Problem requirements: Rewrite the data below, substituting "Which point should I click to accomplish" for "At what coordinates should I click to accomplish" wherever it occurs and leaving everything else unchanged.

Dataset excerpts start

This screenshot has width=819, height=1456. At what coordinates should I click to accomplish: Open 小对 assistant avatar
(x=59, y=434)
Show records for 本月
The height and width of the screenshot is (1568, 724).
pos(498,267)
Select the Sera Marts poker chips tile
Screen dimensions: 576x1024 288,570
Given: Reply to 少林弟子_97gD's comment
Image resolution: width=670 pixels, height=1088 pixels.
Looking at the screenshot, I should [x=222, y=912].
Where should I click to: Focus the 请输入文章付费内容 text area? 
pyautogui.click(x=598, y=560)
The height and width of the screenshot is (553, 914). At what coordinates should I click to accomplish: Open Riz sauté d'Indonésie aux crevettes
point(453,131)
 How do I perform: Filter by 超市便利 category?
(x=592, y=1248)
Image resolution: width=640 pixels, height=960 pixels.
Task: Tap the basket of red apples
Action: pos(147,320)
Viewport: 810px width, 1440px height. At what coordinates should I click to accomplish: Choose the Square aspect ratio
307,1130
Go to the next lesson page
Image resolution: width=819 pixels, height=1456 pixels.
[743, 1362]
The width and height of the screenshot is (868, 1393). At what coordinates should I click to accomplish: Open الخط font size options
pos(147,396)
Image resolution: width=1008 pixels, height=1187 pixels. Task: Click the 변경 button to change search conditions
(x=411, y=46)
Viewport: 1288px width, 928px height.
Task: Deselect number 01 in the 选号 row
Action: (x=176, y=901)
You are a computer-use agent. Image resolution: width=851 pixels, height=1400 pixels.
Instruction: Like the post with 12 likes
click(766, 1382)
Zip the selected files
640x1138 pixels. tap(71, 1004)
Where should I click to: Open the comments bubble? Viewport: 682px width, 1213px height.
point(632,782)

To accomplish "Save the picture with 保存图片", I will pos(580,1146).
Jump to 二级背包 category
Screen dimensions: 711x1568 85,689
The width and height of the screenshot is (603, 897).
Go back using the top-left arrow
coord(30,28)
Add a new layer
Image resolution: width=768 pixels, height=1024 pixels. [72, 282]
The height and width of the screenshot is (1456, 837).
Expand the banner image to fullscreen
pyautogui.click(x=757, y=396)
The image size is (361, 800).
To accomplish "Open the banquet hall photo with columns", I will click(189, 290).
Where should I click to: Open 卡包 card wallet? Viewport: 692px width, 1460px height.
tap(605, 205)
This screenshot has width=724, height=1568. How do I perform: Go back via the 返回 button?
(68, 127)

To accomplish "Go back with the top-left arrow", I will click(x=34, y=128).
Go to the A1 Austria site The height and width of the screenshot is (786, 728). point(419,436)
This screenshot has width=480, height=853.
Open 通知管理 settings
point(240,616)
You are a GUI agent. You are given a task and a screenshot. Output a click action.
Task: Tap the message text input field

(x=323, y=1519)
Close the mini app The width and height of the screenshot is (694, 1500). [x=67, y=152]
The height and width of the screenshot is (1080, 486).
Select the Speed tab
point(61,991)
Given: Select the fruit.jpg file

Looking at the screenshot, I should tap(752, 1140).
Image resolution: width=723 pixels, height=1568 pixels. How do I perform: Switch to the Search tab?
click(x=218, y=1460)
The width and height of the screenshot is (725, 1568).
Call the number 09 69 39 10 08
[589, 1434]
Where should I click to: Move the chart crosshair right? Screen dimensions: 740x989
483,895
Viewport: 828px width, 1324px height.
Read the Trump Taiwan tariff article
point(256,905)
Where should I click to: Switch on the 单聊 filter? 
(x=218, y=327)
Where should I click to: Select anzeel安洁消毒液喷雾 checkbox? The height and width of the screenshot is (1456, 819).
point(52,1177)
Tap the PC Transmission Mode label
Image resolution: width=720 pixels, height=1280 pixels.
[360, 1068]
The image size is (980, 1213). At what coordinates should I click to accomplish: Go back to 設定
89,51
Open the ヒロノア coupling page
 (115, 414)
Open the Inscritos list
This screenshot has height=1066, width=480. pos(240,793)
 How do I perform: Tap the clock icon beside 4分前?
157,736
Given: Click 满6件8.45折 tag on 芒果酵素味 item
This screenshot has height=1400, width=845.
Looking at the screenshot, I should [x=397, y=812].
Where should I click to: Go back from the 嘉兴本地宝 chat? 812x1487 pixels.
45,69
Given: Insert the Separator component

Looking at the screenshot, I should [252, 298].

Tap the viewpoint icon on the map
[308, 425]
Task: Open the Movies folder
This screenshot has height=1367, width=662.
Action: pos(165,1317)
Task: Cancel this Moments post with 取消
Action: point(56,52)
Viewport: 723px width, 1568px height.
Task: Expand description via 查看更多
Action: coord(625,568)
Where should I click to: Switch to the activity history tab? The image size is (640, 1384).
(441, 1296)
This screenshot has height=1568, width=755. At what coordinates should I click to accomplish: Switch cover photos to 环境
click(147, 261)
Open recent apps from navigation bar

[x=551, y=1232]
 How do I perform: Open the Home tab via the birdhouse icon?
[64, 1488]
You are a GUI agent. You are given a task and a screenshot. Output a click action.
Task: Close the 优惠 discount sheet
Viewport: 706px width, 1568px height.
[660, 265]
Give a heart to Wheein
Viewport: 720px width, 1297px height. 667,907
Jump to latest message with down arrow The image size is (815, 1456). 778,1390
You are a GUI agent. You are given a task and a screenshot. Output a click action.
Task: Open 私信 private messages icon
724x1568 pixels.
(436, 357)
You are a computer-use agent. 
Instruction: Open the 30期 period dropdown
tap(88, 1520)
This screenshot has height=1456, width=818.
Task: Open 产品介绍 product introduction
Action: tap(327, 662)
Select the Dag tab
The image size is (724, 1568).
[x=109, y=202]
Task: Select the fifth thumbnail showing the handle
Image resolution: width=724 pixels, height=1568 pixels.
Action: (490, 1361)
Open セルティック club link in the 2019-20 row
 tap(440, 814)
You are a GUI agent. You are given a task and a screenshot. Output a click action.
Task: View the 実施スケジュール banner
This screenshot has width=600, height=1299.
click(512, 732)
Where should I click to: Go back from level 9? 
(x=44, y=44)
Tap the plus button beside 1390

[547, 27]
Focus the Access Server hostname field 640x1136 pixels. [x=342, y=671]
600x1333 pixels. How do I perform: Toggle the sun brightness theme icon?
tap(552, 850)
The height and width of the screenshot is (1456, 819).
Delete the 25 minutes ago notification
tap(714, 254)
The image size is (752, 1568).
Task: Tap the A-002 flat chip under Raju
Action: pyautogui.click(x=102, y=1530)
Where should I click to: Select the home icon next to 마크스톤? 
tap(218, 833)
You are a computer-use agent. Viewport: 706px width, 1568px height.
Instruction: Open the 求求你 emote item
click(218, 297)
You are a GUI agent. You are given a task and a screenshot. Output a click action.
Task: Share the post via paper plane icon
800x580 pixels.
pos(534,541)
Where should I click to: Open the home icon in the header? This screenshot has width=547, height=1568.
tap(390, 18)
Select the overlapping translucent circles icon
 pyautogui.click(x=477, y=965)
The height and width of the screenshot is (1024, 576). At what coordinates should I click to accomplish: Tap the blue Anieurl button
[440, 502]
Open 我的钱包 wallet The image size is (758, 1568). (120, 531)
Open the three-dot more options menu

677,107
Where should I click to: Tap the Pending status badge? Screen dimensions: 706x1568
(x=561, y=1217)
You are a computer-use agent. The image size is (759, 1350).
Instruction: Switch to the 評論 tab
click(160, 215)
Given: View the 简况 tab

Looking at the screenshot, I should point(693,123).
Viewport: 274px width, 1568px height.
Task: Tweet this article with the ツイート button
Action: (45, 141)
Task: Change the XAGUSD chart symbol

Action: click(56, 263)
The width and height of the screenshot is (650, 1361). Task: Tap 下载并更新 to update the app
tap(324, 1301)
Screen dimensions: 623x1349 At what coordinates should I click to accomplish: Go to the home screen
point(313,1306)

Dataset excerpts end

Right answer:
This screenshot has width=819, height=1456. Which point should I click to accomplish: Open 小对 assistant avatar
(x=59, y=434)
Show records for 本月
The height and width of the screenshot is (1568, 724).
pos(498,267)
Select the Sera Marts poker chips tile
Screen dimensions: 576x1024 288,570
Given: Reply to 少林弟子_97gD's comment
Image resolution: width=670 pixels, height=1088 pixels.
Looking at the screenshot, I should [x=222, y=912].
Where should I click to: Focus the 请输入文章付费内容 text area? 
pyautogui.click(x=598, y=560)
The height and width of the screenshot is (553, 914). Which point should I click to accomplish: Open Riz sauté d'Indonésie aux crevettes
point(453,131)
 How do I perform: Filter by 超市便利 category?
(x=592, y=1248)
Image resolution: width=640 pixels, height=960 pixels.
Task: Tap the basket of red apples
Action: pos(147,320)
Viewport: 810px width, 1440px height. Which point should I click to accomplish: Choose the Square aspect ratio
307,1130
Go to the next lesson page
Image resolution: width=819 pixels, height=1456 pixels.
[743, 1362]
The width and height of the screenshot is (868, 1393). Which point should I click to accomplish: Open الخط font size options
pos(147,396)
Image resolution: width=1008 pixels, height=1187 pixels. Task: Click the 변경 button to change search conditions
(x=411, y=46)
Viewport: 1288px width, 928px height.
Task: Deselect number 01 in the 选号 row
Action: (x=176, y=901)
You are a computer-use agent. Image resolution: width=851 pixels, height=1400 pixels.
Instruction: Like the post with 12 likes
click(766, 1382)
Zip the selected files
640x1138 pixels. tap(71, 1004)
Where should I click to: Open the comments bubble? Viewport: 682px width, 1213px height.
point(632,782)

To accomplish "Save the picture with 保存图片", I will pos(580,1146).
Jump to 二级背包 category
Screen dimensions: 711x1568 85,689
The width and height of the screenshot is (603, 897).
Go back using the top-left arrow
coord(30,28)
Add a new layer
Image resolution: width=768 pixels, height=1024 pixels. [72, 282]
The height and width of the screenshot is (1456, 837).
Expand the banner image to fullscreen
pyautogui.click(x=757, y=396)
The image size is (361, 800).
To accomplish "Open the banquet hall photo with columns", I will click(189, 290).
Where should I click to: Open 卡包 card wallet? Viewport: 692px width, 1460px height.
tap(605, 205)
This screenshot has width=724, height=1568. How do I perform: Go back via the 返回 button?
(68, 127)

To accomplish "Go back with the top-left arrow", I will click(x=34, y=128).
Go to the A1 Austria site The height and width of the screenshot is (786, 728). point(419,436)
This screenshot has width=480, height=853.
Open 通知管理 settings
point(240,616)
You are a GUI agent. You are given a task and a screenshot. Output a click action.
Task: Tap the message text input field

(x=323, y=1519)
Close the mini app The width and height of the screenshot is (694, 1500). [x=67, y=152]
The height and width of the screenshot is (1080, 486).
Select the Speed tab
point(61,991)
Given: Select the fruit.jpg file

Looking at the screenshot, I should tap(752, 1140).
Image resolution: width=723 pixels, height=1568 pixels. How do I perform: Switch to the Search tab?
click(x=218, y=1460)
The width and height of the screenshot is (725, 1568).
Call the number 09 69 39 10 08
[589, 1434]
Where should I click to: Move the chart crosshair right? Screen dimensions: 740x989
483,895
Viewport: 828px width, 1324px height.
Read the Trump Taiwan tariff article
point(256,905)
Where should I click to: Switch on the 单聊 filter? 
(x=218, y=327)
Where should I click to: Select anzeel安洁消毒液喷雾 checkbox? The height and width of the screenshot is (1456, 819).
point(52,1177)
Tap the PC Transmission Mode label
Image resolution: width=720 pixels, height=1280 pixels.
[360, 1068]
The image size is (980, 1213). Which point should I click to accomplish: Go back to 設定
89,51
Open the ヒロノア coupling page
 (115, 414)
Open the Inscritos list
This screenshot has height=1066, width=480. pos(240,793)
 How do I perform: Tap the clock icon beside 4分前?
157,736
Given: Click 满6件8.45折 tag on 芒果酵素味 item
This screenshot has height=1400, width=845.
Looking at the screenshot, I should [x=397, y=812].
Where should I click to: Go back from the 嘉兴本地宝 chat? 812x1487 pixels.
45,69
Given: Insert the Separator component

Looking at the screenshot, I should [252, 298].

Tap the viewpoint icon on the map
[308, 425]
Task: Open the Movies folder
This screenshot has height=1367, width=662.
Action: pos(165,1317)
Task: Cancel this Moments post with 取消
Action: point(56,52)
Viewport: 723px width, 1568px height.
Task: Expand description via 查看更多
Action: coord(625,568)
Where should I click to: Switch to the activity history tab? The image size is (640, 1384).
(441, 1296)
This screenshot has height=1568, width=755. Which point should I click to accomplish: Switch cover photos to 环境
click(147, 261)
Open recent apps from navigation bar

[x=551, y=1232]
 How do I perform: Open the Home tab via the birdhouse icon?
[64, 1488]
You are a GUI agent. You are given a task and a screenshot. Output a click action.
Task: Close the 优惠 discount sheet
Viewport: 706px width, 1568px height.
[660, 265]
Give a heart to Wheein
Viewport: 720px width, 1297px height. 667,907
Jump to latest message with down arrow The image size is (815, 1456). 778,1390
You are a GUI agent. You are given a task and a screenshot. Output a click action.
Task: Open 私信 private messages icon
724x1568 pixels.
(436, 357)
You are a computer-use agent. 
Instruction: Open the 30期 period dropdown
tap(88, 1520)
This screenshot has height=1456, width=818.
Task: Open 产品介绍 product introduction
Action: tap(327, 662)
Select the Dag tab
The image size is (724, 1568).
[x=109, y=202]
Task: Select the fifth thumbnail showing the handle
Image resolution: width=724 pixels, height=1568 pixels.
Action: (490, 1361)
Open セルティック club link in the 2019-20 row
 tap(440, 814)
You are a GUI agent. You are given a task and a screenshot. Output a click action.
Task: View the 実施スケジュール banner
This screenshot has width=600, height=1299.
click(512, 732)
Where should I click to: Go back from level 9? 
(x=44, y=44)
Tap the plus button beside 1390

[547, 27]
Focus the Access Server hostname field 640x1136 pixels. [x=342, y=671]
600x1333 pixels. How do I perform: Toggle the sun brightness theme icon?
tap(552, 850)
The height and width of the screenshot is (1456, 819).
Delete the 25 minutes ago notification
tap(714, 254)
The image size is (752, 1568).
Task: Tap the A-002 flat chip under Raju
Action: pyautogui.click(x=102, y=1530)
Where should I click to: Select the home icon next to 마크스톤? 
tap(218, 833)
You are a computer-use agent. Viewport: 706px width, 1568px height.
Instruction: Open the 求求你 emote item
click(218, 297)
You are a GUI agent. You are given a task and a screenshot. Output a click action.
Task: Share the post via paper plane icon
800x580 pixels.
pos(534,541)
Where should I click to: Open the home icon in the header? This screenshot has width=547, height=1568.
tap(390, 18)
Select the overlapping translucent circles icon
 pyautogui.click(x=477, y=965)
The height and width of the screenshot is (1024, 576). Which point should I click to accomplish: Tap the blue Anieurl button
[440, 502]
Open 我的钱包 wallet The image size is (758, 1568). (120, 531)
Open the three-dot more options menu

677,107
Where should I click to: Tap the Pending status badge? Screen dimensions: 706x1568
(x=561, y=1217)
You are a computer-use agent. The image size is (759, 1350).
Instruction: Switch to the 評論 tab
click(160, 215)
Given: View the 简况 tab

Looking at the screenshot, I should point(693,123).
Viewport: 274px width, 1568px height.
Task: Tweet this article with the ツイート button
Action: (45, 141)
Task: Change the XAGUSD chart symbol

Action: click(56, 263)
The width and height of the screenshot is (650, 1361). Task: Tap 下载并更新 to update the app
tap(324, 1301)
Screen dimensions: 623x1349 Which point should I click to accomplish: Go to the home screen
point(313,1306)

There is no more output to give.